▶ **What this task involves**
Where the records below show a line containing "This screenshot has", start copying; end with the line containing "Task: Click Выход to log out", and copy it too.

▶ **Supplied material**

=======

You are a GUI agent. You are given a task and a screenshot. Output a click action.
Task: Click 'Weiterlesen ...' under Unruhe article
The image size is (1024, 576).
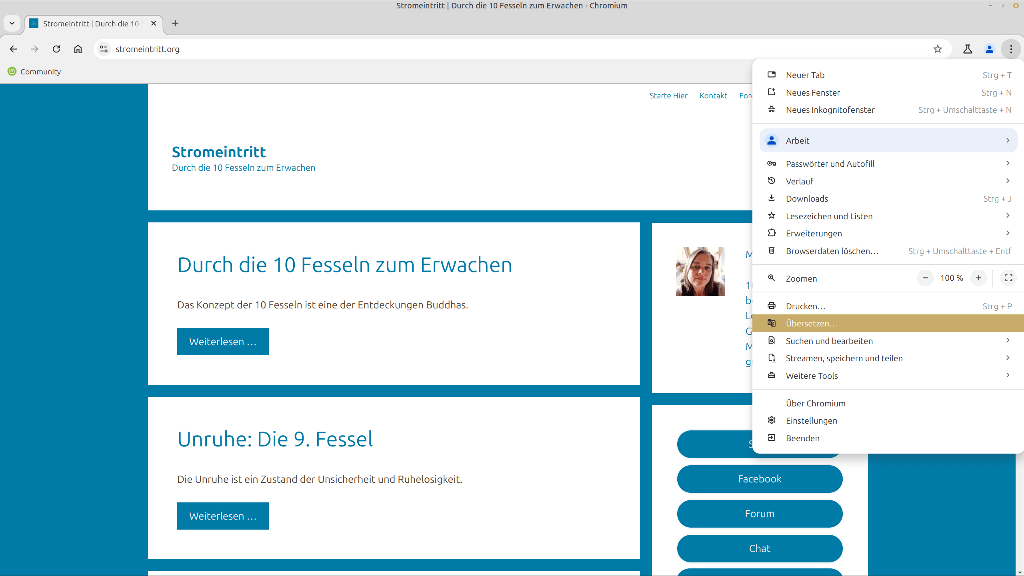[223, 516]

=======

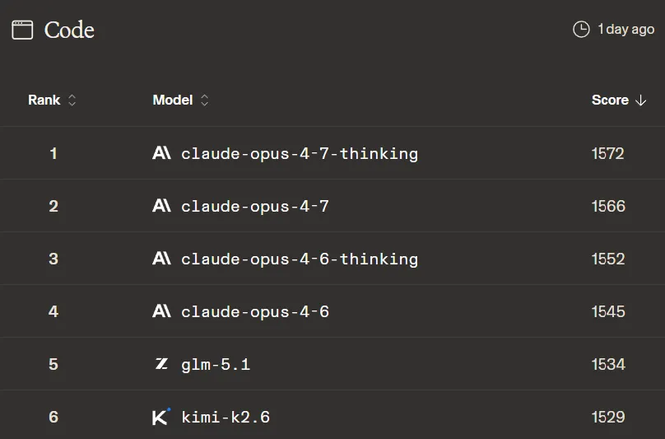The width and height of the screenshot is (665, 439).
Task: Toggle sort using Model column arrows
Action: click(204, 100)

=======

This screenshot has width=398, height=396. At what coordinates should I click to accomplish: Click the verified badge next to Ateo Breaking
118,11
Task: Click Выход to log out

=======

▶ **Answer**
This screenshot has width=398, height=396. At what coordinates should I click to accomplish: Click the verified badge next to Ateo Breaking
118,11
Task: Click Выход to log out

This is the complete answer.